▸ Task to carry out: Each record below is to be output with no change at all.

(Beginning of Exercise materials)

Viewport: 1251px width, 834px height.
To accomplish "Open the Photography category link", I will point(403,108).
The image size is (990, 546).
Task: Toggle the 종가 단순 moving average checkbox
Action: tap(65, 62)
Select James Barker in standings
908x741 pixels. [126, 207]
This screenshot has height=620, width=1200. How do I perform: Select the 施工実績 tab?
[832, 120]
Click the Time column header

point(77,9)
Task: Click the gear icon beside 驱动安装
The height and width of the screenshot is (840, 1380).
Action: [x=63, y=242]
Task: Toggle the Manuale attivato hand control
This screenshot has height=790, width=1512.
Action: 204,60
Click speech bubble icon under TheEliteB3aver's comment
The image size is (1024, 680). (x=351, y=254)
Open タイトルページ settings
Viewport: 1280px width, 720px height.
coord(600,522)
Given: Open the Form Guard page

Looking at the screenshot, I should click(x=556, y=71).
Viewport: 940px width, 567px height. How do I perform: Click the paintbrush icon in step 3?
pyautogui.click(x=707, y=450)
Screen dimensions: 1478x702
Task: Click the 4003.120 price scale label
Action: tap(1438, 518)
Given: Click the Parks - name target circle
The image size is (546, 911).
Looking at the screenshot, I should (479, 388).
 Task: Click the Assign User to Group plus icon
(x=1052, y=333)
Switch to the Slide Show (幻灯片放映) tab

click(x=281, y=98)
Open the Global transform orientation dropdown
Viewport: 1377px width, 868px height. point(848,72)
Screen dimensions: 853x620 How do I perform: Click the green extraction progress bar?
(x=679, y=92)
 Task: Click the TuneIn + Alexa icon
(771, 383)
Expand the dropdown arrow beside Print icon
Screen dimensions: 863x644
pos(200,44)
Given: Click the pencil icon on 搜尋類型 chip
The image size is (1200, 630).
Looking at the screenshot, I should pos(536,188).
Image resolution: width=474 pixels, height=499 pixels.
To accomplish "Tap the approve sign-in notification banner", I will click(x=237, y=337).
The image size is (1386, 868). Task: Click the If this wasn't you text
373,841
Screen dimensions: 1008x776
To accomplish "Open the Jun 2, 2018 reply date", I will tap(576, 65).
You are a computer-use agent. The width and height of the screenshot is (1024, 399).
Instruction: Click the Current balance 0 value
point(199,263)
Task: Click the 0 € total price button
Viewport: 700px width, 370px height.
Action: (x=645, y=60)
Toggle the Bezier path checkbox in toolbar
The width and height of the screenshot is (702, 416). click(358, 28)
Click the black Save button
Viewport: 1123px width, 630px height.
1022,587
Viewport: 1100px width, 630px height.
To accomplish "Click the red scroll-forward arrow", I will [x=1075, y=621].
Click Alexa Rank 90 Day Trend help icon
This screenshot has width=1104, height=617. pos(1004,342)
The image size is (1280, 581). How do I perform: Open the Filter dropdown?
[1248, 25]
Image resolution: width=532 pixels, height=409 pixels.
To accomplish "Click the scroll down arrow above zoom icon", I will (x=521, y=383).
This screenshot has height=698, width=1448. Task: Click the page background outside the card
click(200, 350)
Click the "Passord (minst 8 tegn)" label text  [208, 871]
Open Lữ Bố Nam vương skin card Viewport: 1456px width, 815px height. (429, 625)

(End of Exercise materials)

▸ Answer to this exercise:
Viewport: 1251px width, 834px height.
To accomplish "Open the Photography category link", I will point(403,108).
The image size is (990, 546).
Task: Toggle the 종가 단순 moving average checkbox
Action: tap(65, 62)
Select James Barker in standings
908x741 pixels. [126, 207]
This screenshot has height=620, width=1200. How do I perform: Select the 施工実績 tab?
[832, 120]
Click the Time column header

point(77,9)
Task: Click the gear icon beside 驱动安装
The height and width of the screenshot is (840, 1380).
Action: [x=63, y=242]
Task: Toggle the Manuale attivato hand control
This screenshot has height=790, width=1512.
Action: 204,60
Click speech bubble icon under TheEliteB3aver's comment
The image size is (1024, 680). (x=351, y=254)
Open タイトルページ settings
Viewport: 1280px width, 720px height.
coord(600,522)
Given: Open the Form Guard page

Looking at the screenshot, I should click(x=556, y=71).
Viewport: 940px width, 567px height. How do I perform: Click the paintbrush icon in step 3?
pyautogui.click(x=707, y=450)
Screen dimensions: 1478x702
Task: Click the 4003.120 price scale label
Action: tap(1438, 518)
Given: Click the Parks - name target circle
The image size is (546, 911).
Looking at the screenshot, I should (479, 388).
 Task: Click the Assign User to Group plus icon
(x=1052, y=333)
Switch to the Slide Show (幻灯片放映) tab

click(x=281, y=98)
Open the Global transform orientation dropdown
Viewport: 1377px width, 868px height. point(848,72)
Screen dimensions: 853x620 How do I perform: Click the green extraction progress bar?
(x=679, y=92)
 Task: Click the TuneIn + Alexa icon
(771, 383)
Expand the dropdown arrow beside Print icon
Screen dimensions: 863x644
pos(200,44)
Given: Click the pencil icon on 搜尋類型 chip
The image size is (1200, 630).
Looking at the screenshot, I should pos(536,188).
Image resolution: width=474 pixels, height=499 pixels.
To accomplish "Tap the approve sign-in notification banner", I will click(x=237, y=337).
The image size is (1386, 868). Task: Click the If this wasn't you text
373,841
Screen dimensions: 1008x776
To accomplish "Open the Jun 2, 2018 reply date", I will tap(576, 65).
You are a computer-use agent. The width and height of the screenshot is (1024, 399).
Instruction: Click the Current balance 0 value
point(199,263)
Task: Click the 0 € total price button
Viewport: 700px width, 370px height.
Action: (x=645, y=60)
Toggle the Bezier path checkbox in toolbar
The width and height of the screenshot is (702, 416). click(358, 28)
Click the black Save button
Viewport: 1123px width, 630px height.
1022,587
Viewport: 1100px width, 630px height.
To accomplish "Click the red scroll-forward arrow", I will [x=1075, y=621].
Click Alexa Rank 90 Day Trend help icon
This screenshot has width=1104, height=617. pos(1004,342)
The image size is (1280, 581). How do I perform: Open the Filter dropdown?
[1248, 25]
Image resolution: width=532 pixels, height=409 pixels.
To accomplish "Click the scroll down arrow above zoom icon", I will (x=521, y=383).
This screenshot has height=698, width=1448. Task: Click the page background outside the card
click(200, 350)
Click the "Passord (minst 8 tegn)" label text  [208, 871]
Open Lữ Bố Nam vương skin card Viewport: 1456px width, 815px height. (429, 625)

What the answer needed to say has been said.